Technology economics is study of impact of technology on economics activities. It influences trade, markets, politics, education and many other things.
History
Technological innovations has shaped economies to grow faster and get revolutionary changes.
Introduction of new technology
Introduction of steam engines, printing, telegraph, mobile phones and internet has revolutionized the global economy.
But introduction to new technology does not always have a positive impact, for example invention of .mp3 format of music and Napster which pushed the entire music industry in to loss.
The 2000 dot-com bubble
Irrational exuberance which led to rapidly increasing of stock prices, market confidence that the companies would turn future profits, individual speculation in stocks, and widely available venture capital created an environment in which many investors were willing to overlook traditional metrics such as P/E ratio in favor of confidence in technological advancements.
Environment
Technology provides an understanding, and an appreciation for the world around us.
Most modern technological processes produce unwanted byproducts in addition to the desired products, which is known as industrial waste and pollution. While most material waste is re-used in the industrial process, many forms are released into the environment, with negative environmental side effects, such as pollution and lack of sustainability. Different social and political systems establish different balances between the value they place on additional goods versus the disvalues of waste products and pollution. Some technologies are designed specifically with the environment in mind, but most are designed first for economic or ergonomic effects. Historically, the value of a clean environment and more efficient productive processes has been the result of an increase in the wealth of society, because once people are able to provide for their basic needs, they are able to focus on less-tangible goods such as clean air and water.

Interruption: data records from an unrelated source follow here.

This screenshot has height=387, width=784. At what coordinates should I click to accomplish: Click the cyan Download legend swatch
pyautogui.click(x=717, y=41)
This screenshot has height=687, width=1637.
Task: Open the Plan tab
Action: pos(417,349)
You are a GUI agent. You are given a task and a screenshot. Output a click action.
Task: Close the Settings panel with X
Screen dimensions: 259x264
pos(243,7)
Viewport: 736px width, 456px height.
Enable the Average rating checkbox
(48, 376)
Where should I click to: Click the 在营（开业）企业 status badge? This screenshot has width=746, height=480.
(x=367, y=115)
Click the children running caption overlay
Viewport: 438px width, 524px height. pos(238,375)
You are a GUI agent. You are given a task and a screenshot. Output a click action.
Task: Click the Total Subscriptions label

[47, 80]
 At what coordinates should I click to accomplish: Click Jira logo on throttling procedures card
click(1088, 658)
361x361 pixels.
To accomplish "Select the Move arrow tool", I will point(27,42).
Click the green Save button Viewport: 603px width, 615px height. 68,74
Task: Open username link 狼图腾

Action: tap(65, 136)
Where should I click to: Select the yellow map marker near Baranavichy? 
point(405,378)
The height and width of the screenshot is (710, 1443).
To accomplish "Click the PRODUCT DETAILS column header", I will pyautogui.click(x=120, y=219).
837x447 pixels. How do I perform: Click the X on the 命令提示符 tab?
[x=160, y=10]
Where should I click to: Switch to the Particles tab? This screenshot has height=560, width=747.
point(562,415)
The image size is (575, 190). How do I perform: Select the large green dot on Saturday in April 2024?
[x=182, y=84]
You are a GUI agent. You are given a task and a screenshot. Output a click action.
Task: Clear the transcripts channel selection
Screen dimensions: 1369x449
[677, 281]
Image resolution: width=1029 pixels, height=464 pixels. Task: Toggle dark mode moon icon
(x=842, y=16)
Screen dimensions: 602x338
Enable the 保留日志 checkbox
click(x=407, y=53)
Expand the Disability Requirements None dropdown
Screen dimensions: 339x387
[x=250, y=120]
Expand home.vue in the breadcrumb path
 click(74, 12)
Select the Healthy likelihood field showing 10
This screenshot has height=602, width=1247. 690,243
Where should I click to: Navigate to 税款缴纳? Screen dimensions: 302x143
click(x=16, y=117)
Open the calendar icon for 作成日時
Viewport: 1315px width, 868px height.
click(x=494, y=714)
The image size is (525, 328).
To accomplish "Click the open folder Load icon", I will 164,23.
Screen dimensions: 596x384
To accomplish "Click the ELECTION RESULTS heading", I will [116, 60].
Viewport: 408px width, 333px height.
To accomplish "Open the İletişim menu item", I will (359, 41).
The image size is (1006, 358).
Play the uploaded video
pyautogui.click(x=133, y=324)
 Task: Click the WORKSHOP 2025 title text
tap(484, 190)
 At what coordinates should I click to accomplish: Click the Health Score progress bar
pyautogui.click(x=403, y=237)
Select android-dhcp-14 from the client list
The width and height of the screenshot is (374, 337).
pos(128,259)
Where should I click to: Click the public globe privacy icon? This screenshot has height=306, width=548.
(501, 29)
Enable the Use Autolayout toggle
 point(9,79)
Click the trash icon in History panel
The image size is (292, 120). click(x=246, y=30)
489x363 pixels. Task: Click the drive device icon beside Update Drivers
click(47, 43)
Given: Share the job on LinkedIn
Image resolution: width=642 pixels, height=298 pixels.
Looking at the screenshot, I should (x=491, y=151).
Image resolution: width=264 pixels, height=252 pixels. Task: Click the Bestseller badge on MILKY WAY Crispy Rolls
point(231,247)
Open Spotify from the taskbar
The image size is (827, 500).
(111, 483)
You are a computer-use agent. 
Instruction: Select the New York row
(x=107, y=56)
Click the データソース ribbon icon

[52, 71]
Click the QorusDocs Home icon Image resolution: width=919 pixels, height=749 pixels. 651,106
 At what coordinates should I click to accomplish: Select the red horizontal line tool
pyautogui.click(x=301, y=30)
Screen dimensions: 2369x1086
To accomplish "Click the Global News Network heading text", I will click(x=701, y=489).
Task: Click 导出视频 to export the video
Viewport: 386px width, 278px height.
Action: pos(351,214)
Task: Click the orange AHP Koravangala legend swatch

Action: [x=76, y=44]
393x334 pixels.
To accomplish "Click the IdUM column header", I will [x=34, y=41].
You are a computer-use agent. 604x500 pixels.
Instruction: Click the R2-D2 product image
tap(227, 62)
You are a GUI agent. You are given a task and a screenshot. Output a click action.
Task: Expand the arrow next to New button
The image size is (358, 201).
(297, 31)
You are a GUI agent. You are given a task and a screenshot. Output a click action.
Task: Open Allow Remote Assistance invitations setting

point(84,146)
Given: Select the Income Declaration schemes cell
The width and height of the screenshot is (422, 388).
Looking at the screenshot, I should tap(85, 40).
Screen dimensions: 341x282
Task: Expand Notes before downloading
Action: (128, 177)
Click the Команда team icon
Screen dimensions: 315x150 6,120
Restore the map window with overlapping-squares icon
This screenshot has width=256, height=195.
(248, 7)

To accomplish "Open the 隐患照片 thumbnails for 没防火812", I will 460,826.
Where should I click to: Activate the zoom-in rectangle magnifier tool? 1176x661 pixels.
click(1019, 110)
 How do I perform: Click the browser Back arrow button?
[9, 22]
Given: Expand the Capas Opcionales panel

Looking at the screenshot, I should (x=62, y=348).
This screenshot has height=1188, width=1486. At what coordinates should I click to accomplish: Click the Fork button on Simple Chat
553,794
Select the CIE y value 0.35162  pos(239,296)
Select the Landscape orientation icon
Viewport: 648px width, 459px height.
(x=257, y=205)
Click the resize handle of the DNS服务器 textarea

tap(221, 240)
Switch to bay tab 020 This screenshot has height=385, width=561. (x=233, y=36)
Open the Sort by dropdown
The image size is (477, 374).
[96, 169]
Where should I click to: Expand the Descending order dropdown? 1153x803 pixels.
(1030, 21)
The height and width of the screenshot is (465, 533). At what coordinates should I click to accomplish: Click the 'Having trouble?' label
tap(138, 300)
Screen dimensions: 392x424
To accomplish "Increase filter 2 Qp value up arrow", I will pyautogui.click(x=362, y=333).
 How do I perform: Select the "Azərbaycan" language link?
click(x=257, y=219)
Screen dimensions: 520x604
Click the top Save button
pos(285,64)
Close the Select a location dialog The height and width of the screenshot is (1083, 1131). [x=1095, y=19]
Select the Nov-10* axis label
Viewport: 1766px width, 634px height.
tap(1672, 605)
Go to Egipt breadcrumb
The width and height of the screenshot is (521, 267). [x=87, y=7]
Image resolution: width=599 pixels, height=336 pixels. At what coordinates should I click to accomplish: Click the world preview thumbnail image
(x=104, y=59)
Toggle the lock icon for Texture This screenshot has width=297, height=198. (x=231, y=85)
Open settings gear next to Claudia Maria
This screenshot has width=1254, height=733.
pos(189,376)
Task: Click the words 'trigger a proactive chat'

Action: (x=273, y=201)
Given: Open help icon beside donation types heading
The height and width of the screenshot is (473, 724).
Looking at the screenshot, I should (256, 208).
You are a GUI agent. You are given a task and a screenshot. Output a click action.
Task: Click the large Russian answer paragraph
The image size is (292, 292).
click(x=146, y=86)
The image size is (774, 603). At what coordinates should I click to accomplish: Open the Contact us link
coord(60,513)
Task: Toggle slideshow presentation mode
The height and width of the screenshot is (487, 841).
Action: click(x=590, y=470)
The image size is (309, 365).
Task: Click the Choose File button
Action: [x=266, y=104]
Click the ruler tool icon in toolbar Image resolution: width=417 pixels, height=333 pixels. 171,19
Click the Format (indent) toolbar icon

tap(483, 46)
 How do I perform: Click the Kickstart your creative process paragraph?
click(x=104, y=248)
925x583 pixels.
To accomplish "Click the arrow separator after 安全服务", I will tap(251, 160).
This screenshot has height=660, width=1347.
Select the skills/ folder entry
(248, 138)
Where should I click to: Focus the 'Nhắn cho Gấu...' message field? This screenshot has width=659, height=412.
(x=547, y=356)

The effects of technology on the environment are both obvious and subtle. The more obvious effects include the depletion of nonrenewable natural resources (such as petroleum, coal, ores), and the added pollution of air, water, and land. The more subtle effects include debates over long-term effects (e.g., global warming, deforestation, natural habitat destruction, coastal wetland loss.)
Each wave of technology creates a set of waste previously unknown by humans: toxic waste, radioactive waste, electronic waste.
One of the main problems is the lack of an effective way to remove these pollutants on a large scale expediently. In nature, organisms "recycle" the wastes of other organisms, for example, plants produce oxygen as a by-product of photosynthesis, oxygen-breathing organisms use oxygen to metabolize food, producing carbon dioxide as a by-product, which plants use in a process to make sugar, with oxygen as a waste in the first place. No such mechanism exists for the removal of technological wastes.
Humanity at the moment may be compared to a colony of bacteria in a Petri dish with a constant food supply: with no way to remove the wastes of their metabolism, the bacteria eventually poison themselves.
In favor, balancing environmental protection and social responsibility with a healthy economy over time. This concept of sustainability inspires public and private organizations to become better stewards of the environment. Green engineering and chemistry play an important role in creating the options that enable sustainability by developing chemicals, processes, products, and systems that are environmentally preferable, more energy- and resource-efficient, and often more cost-effective.